On the other hand, T-Mobile customers witnessed a continuation of their existing plans, pricing, and perks for the next couple of years. T-Mobile’s promise not to raise prices for three years extended to current T-Mobile plan subscribers.
As Sprint’s network merged into T-Mobile’s, T-Mobile customers were poised to benefit from increased network capacity and a faster rollout of 5G technology.
Prepaid customers, including those on MVNO (Mobile Virtual Network Operator) plans, initially experienced minimal changes in pricing and service.
However, the eventual integration of T-Mobile and Sprint networks might lead to adjustments in prepaid plans offered by smaller companies reliant on T-Mobile and Sprint infrastructure.
While most prepaid MVNOs should remain unaffected, exceptions included the closure of Virgin Mobile by Sprint and the sale of Boost Mobile to DISH, which may lead to alterations in service offerings.
T-Mobile Sells Wireline Business to Cogent, Focusing on Wireless
T-Mobile is divesting its wireline business to Cogent Communications as it aims to concentrate on its more profitable wireless operations. This $1 deal, expected to close in the second half of 2023, represents the conclusion of T-Mobile’s 2020 acquisition of Sprint for $26 billion.
T-Mobile’s wireline unit, responsible for $739 million in revenue last year, no longer aligns with T-Mobile’s long-term strategy. The sale includes IP assets and remaining wireline customers using legacy VPN, SD-WAN, and IP voice services.
T-Mobile will pay $700 million to access IP transit services from Cogent for four-and-a-half years after the deal is finalized, with $350 million in payments due in the first year. The transition will involve moving customers from legacy MPLS VPN to Ethernet VPLS, SD-WAN, and dedicated internet access.
T-Mobile’s decision to shed its wireline business has been met with approval from industry experts. Robert Devita, CEO of Mejeticks, considers it a strategic move to focus on a pure-play wireless strategy, aligning T-Mobile with competitors AT&T and Verizon. IDC’s Courtney Munroe sees the deal as a positive outcome for both T-Mobile and Cogent, particularly given the legacy nature of Sprint’s wireline network.

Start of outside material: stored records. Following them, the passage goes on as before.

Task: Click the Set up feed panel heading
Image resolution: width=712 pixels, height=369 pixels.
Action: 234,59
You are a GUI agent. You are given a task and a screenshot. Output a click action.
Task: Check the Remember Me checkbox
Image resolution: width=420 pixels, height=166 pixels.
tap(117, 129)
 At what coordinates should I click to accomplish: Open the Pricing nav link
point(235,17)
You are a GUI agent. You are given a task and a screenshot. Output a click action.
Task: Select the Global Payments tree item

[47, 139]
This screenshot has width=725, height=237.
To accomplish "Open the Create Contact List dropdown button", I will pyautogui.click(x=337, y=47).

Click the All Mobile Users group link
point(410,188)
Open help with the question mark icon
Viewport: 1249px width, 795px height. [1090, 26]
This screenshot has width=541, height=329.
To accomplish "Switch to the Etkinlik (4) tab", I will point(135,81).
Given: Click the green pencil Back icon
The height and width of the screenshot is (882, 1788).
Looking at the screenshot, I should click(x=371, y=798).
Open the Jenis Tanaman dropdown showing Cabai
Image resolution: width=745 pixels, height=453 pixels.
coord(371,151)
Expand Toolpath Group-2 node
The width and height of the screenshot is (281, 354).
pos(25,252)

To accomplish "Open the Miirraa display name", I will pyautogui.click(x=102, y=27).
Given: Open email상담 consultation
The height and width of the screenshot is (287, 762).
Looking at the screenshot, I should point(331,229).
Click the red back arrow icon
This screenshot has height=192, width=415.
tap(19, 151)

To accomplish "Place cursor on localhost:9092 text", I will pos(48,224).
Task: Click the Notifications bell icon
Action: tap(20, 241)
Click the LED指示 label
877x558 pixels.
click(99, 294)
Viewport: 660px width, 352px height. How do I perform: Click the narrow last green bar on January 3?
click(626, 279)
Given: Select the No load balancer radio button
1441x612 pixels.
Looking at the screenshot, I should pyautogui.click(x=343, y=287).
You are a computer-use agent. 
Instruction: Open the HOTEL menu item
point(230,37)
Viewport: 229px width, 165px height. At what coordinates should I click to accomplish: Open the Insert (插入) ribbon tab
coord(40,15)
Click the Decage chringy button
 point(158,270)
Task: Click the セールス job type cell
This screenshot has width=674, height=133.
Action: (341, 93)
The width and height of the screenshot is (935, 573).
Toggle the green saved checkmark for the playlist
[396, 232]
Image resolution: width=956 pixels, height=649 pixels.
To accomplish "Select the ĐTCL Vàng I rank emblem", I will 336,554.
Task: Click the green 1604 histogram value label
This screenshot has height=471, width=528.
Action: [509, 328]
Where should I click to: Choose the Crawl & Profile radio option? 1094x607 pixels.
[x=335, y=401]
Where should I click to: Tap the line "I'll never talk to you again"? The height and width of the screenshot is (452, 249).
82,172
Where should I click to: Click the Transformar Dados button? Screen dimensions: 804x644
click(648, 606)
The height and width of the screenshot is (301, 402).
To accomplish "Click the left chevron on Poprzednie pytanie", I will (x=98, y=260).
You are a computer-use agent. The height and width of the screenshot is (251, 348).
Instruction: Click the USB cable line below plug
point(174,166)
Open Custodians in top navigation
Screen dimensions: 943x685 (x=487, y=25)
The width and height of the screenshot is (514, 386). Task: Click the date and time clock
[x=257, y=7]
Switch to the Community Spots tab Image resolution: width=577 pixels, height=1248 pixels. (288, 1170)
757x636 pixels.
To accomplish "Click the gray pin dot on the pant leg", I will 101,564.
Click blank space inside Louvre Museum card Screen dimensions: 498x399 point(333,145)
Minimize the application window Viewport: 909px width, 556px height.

While T-Mobile has emphasized the role of channel partners in its wireless business growth, the sale of its wireline unit is not expected to significantly impact channel partners, as the legacy T-Mobile wireline services were not a primary focus for most agents.
Cogent, which lists six tech services distributor partners on its website, is poised to benefit from the deal and is likely to capture a significant amount of T-Mobile’s business on its IP backbone as part of the transaction.